Data will be extracted from included articles in line with the core research question driving this systematic review. A data extraction form will be developed, piloted and applied across all articles. If key information is not available in an article, the research team will contact the authors and request additional data. Again, perspectives from at least two reviewers will be employed to ensure that the relevant data is selected and extracted in the most systematic way possible. Table 2 is an example of the type of evidence table that will be used to record and extract data from included articles.

Table 2 Sample evidence table

Bibliographic management

Software such as Endnote and Excel are being used to keep track of references and decision-making throughout the process. Endnote is being used to store and group references. Excel spreadsheets are being used to apply screening criteria systematically, record the reasoning behind decision-making and extract data from high-relevance articles in line with the research question.

Data synthesis

Data synthesis is likely to be thematic in nature and influenced by the core research question (i.e. identifying key findings from the existing research base that can help set a future research agenda).

We will use a narrative synthesis approach as the data retrieved is likely to be heterogeneous, conducting meta-analysis/synthesis if and where appropriate.
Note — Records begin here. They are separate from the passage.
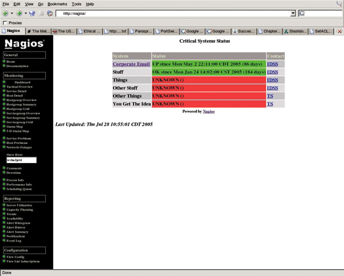344x276 pixels.
Task: Open the Service Problems sidebar link
Action: point(19,138)
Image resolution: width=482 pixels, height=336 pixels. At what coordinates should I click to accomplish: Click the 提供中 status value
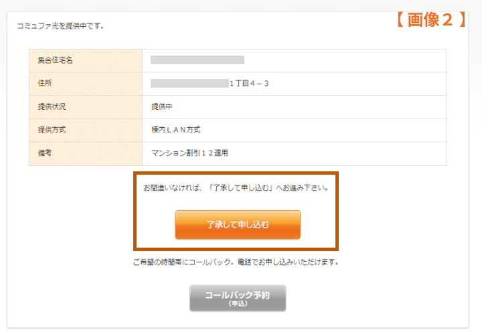162,106
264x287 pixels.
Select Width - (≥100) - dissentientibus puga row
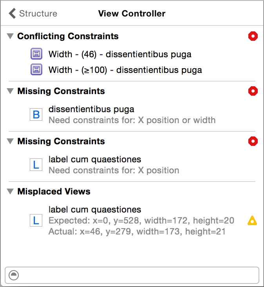(125, 70)
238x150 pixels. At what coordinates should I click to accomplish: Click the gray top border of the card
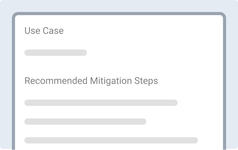point(119,13)
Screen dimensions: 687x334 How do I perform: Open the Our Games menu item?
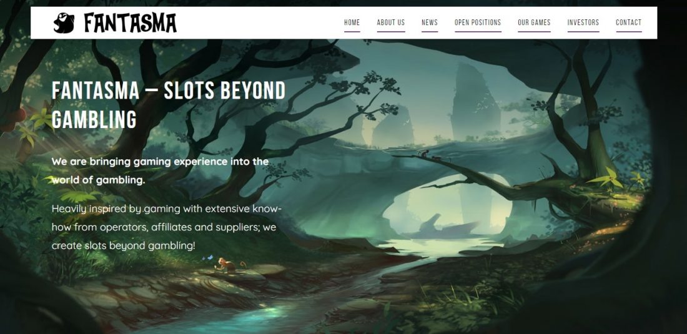[534, 22]
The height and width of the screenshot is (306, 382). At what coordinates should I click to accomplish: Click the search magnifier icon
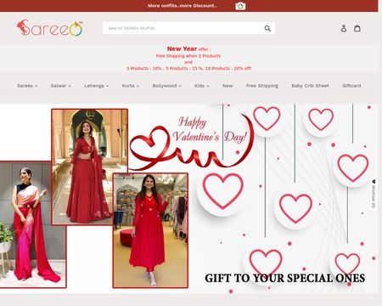coord(267,28)
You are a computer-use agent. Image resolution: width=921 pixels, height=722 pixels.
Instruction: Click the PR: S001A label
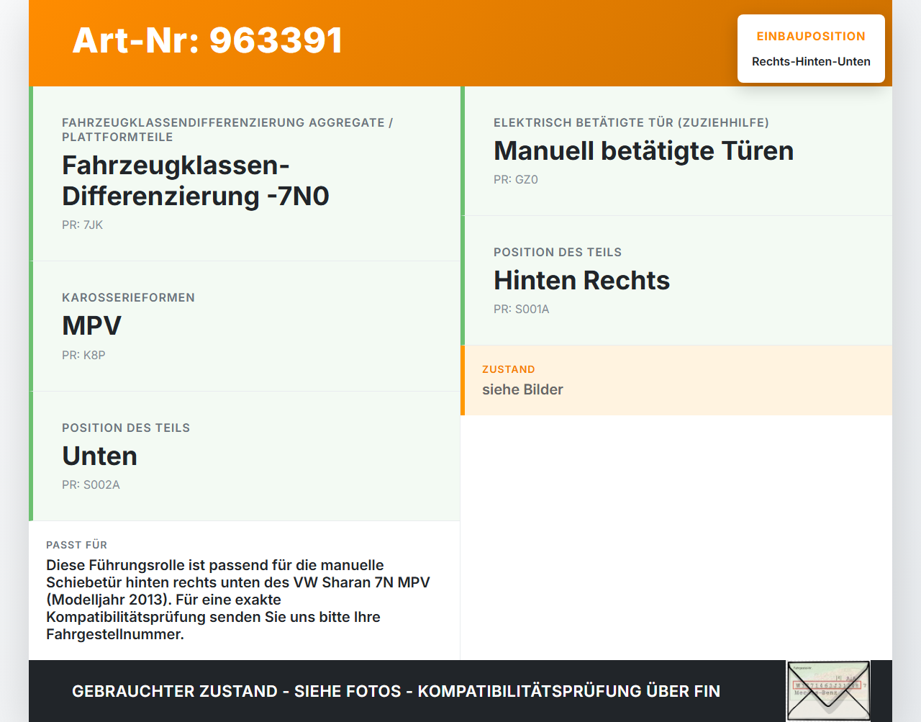point(521,309)
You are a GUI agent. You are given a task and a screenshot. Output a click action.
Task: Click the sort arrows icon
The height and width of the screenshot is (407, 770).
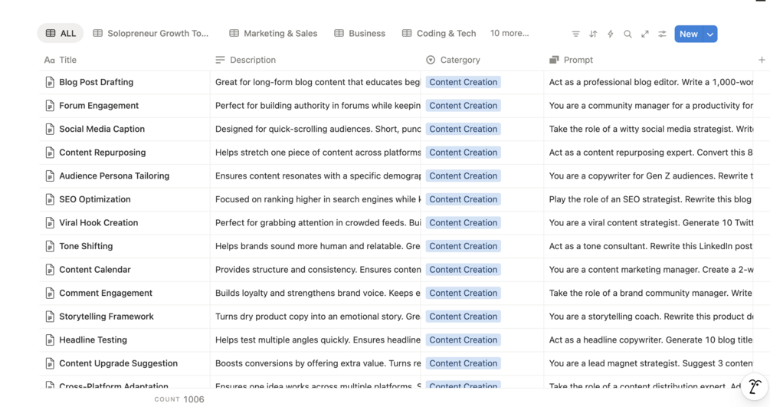click(593, 34)
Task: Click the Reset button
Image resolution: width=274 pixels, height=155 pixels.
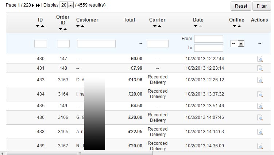Action: pyautogui.click(x=241, y=6)
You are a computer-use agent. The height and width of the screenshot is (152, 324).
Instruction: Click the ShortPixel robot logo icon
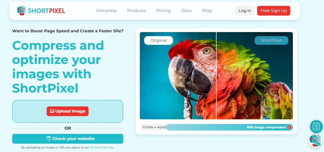pos(21,11)
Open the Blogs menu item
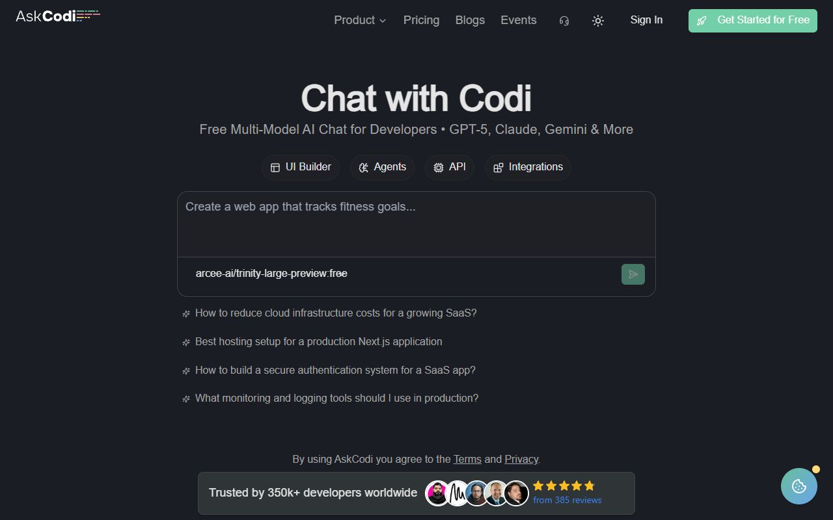833x520 pixels. point(470,20)
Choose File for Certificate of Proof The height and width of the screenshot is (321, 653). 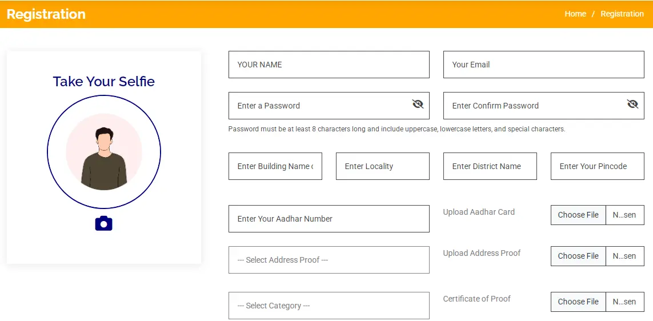click(578, 302)
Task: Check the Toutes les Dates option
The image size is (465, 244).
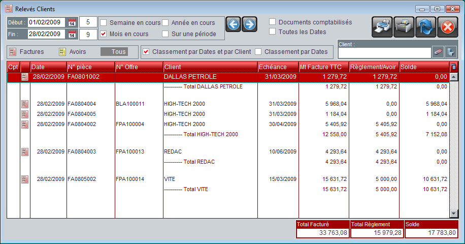Action: point(273,32)
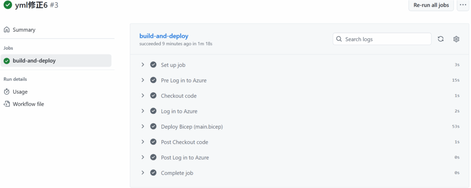Expand the Set up job step
Viewport: 471px width, 188px height.
click(143, 65)
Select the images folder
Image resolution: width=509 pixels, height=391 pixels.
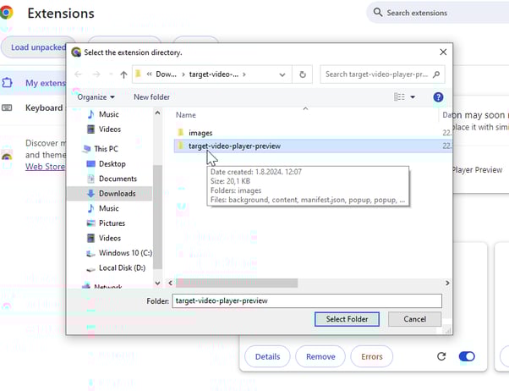[x=200, y=133]
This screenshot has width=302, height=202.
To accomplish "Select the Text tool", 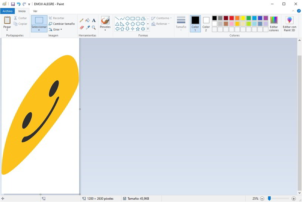I will tap(94, 20).
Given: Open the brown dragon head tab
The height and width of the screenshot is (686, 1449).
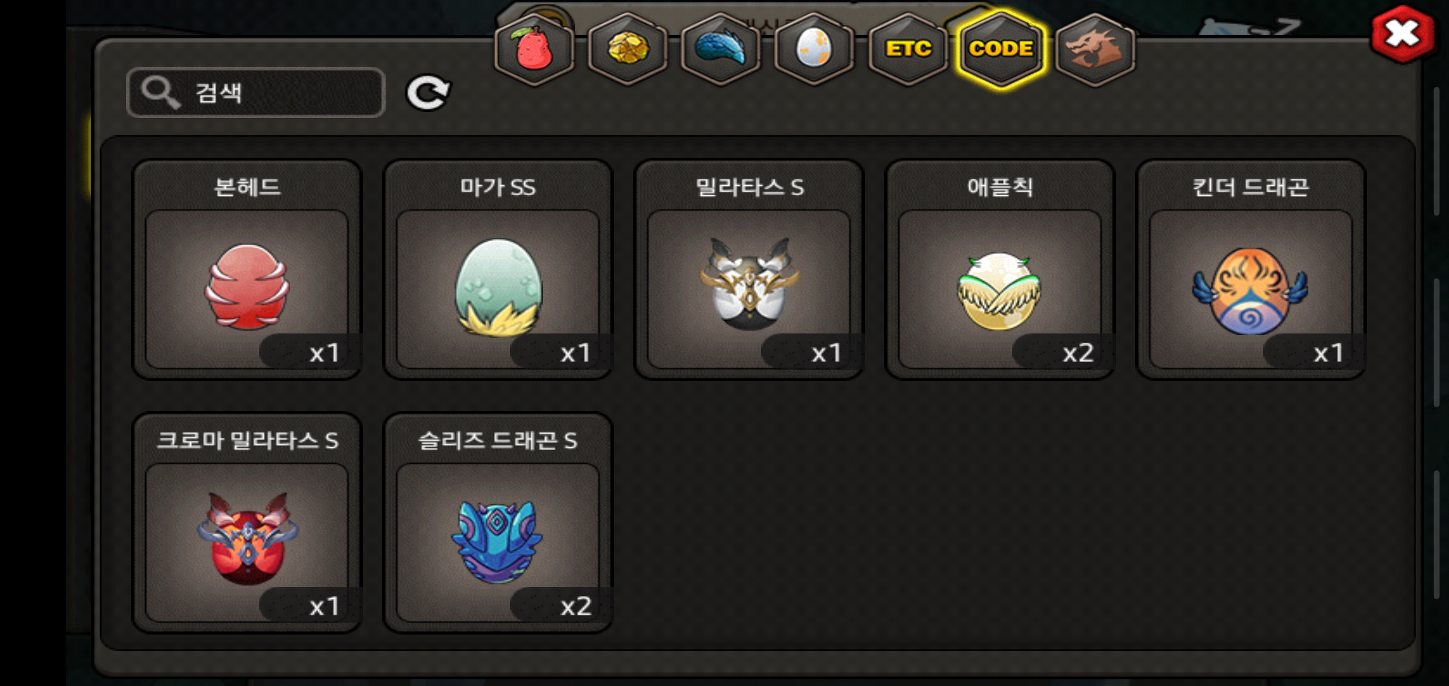Looking at the screenshot, I should 1094,49.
Write-up, dissemination and use

The results will be written up in accordance with the PRISMA guidelines for peer-reviewed publication to support existing understanding and future research in this important area. They will also be used locally to support the development of a programme of work to improve patient safety in mental health in collaboration with local trusts.

Discussion

Strengths and limitations of the review

The main strength of this systematic review is that it will be purposely broad in terms of patient safety issues and is expected to cover a wide range of literature. This will ensure that the review captures all relevant data and we are able to build a complete picture of the current state of the research area. The limitations will be that it will exclude articles that were published before 1999 and those that are not written in English and therefore may run the risk of bias, by presenting an ethnocentric view of the evidence. The focus on the inpatient setting alone may also be considered a criticism of this review, as we have therefore had to exclude any research conducted in other mental health settings that may have offered different research perspectives. However, we believe that different patient safety issues are likely to occur in different settings (i.e. inpatient setting compared to primary, community and social care) and therefore, it is important to explore them separately. We have chosen to focus on the inpatient setting as a priority due to its relation to our initial work programme as a translational patient safety research centre. Systematic reviews focussing upon primary, community and social care form part of our future work plan.

Relevance of the review

The findings of this systematic review will support the development of future academic research programmes based upon patient safety in mental health. They will also support the design of interventions to protect patient safety in this area and improve the quality of care that individuals receive. In this sense, they will be of relevance to multiple groups including patients, researchers, policy makers, healthcare managers and clinicians.